Warnings & Precautions
  • High-risk groups: Anemic patients, adrenal insufficiency.
  • Severe risk: Heavy bleeding (occurring in ~5%), including hemorrhage.
  • Monitoring: Confirm completion via ultrasound/hCG tests. Watch for infection, excessive bleeding, or sepsis.
  • Early warning signs: Fever >38 °C, severe abdominal pain with dizziness, hypovolemia—requires urgent care.
Side Effects

Common (Systemic):

  • GI upset: nausea, vomiting, diarrhea, abdominal cramps (around misoprostol dosing).
  • Headache, dizziness, fatigue.

Gynecologic/Reproductive:

  • Heavy uterine bleeding 24–48 h post-misoprostol; cramps moderate to severe during expulsion.
  • Transient spotting up to 14 days.

Rare/Serious:

  • Endometrial infection, sepsis (especially with fever >37.8 °C ≥ 24 h).
  • Uterine rupture in late pregnancy use (very rare).
  • Hypovolemic shock due to hemorrhage.
Drug Interactions
  • CYP3A4 inducers (e.g., rifampin, carbamazepine, phenytoin): may reduce mifepristone levels → decreased efficacy.
  • CYP3A4 inhibitors (e.g., ketoconazole, itraconazole): may increase mifepristone concentrations, raising risk of cortisol receptor antagonism/adrenal insufficiency.
  • Anticoagulants/antiplatelets (e.g., warfarin): increased bleeding risk due to induced uterine bleeding.
  • Alcohol: may exacerbate GI effects and dehydration—advise avoidance.
Recent Updates or Guidelines
  • WHO (2023): Expanded indication to ≤70 days; endorses home-based use up to 63 days.
  • NICE (2024, UK): Confirms home use safe and effective for ≤10 weeks, with remote follow‑up via telehealth.
  • FDA (2024): Approved buccal misoprostol route; clarified safety data.
  • ACOG (2022): Recommends 200 mg mifepristone alternative (vs. 600 mg) with similar outcomes; adoption underway in some regions.
Storage Conditions
  • Mifepristone tablets: Store at 20–25 °C (68–77 °F); brief excursions 15–30 °C allowed.
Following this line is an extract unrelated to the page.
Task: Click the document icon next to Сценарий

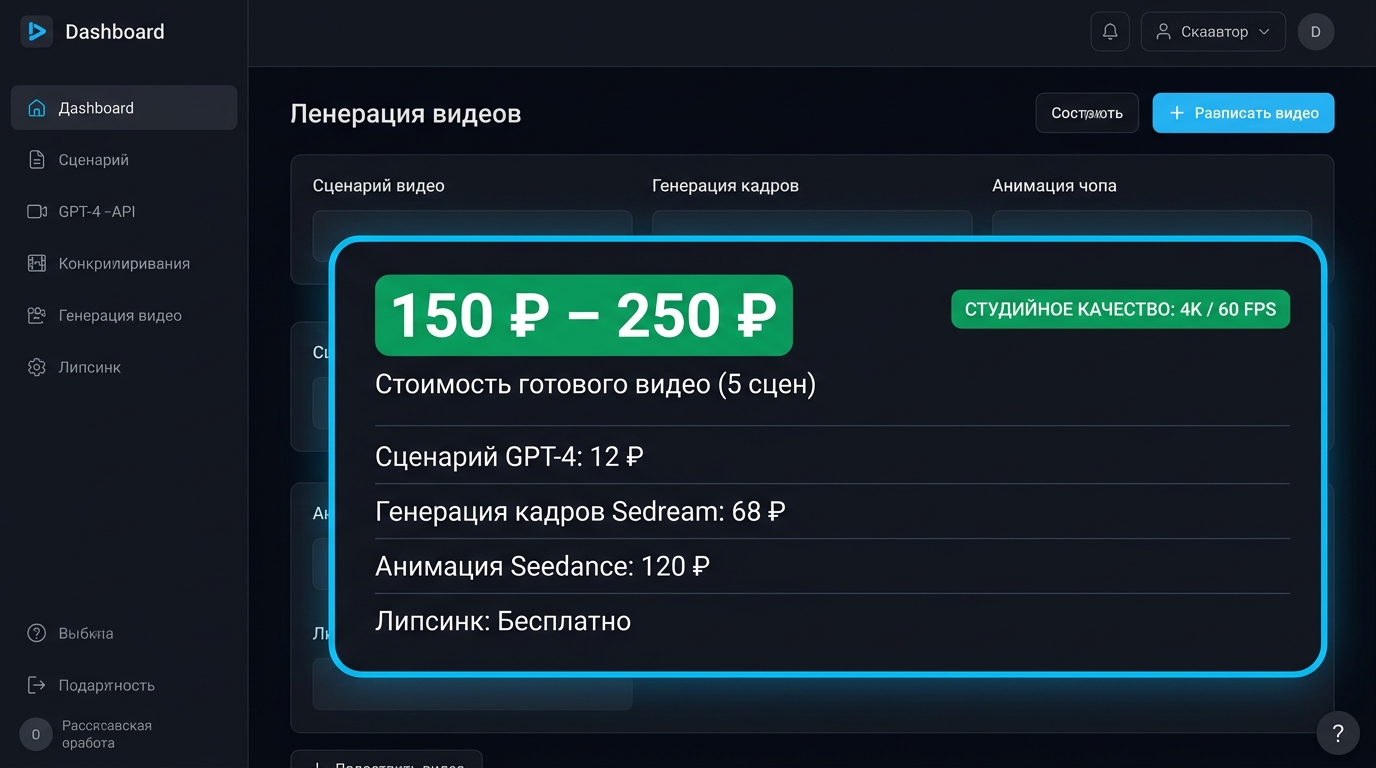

Keep in original blister until use; protect from moisture and light.
  • Misoprostol tablets: Store at ≤25 °C; tightly sealed in original container with desiccant to prevent humidity exposure; avoid freezing.
  • Reconstitution not applicable. If any off-label compounding: refrigerate 2–8 °C and use within 14 days; discard if not used.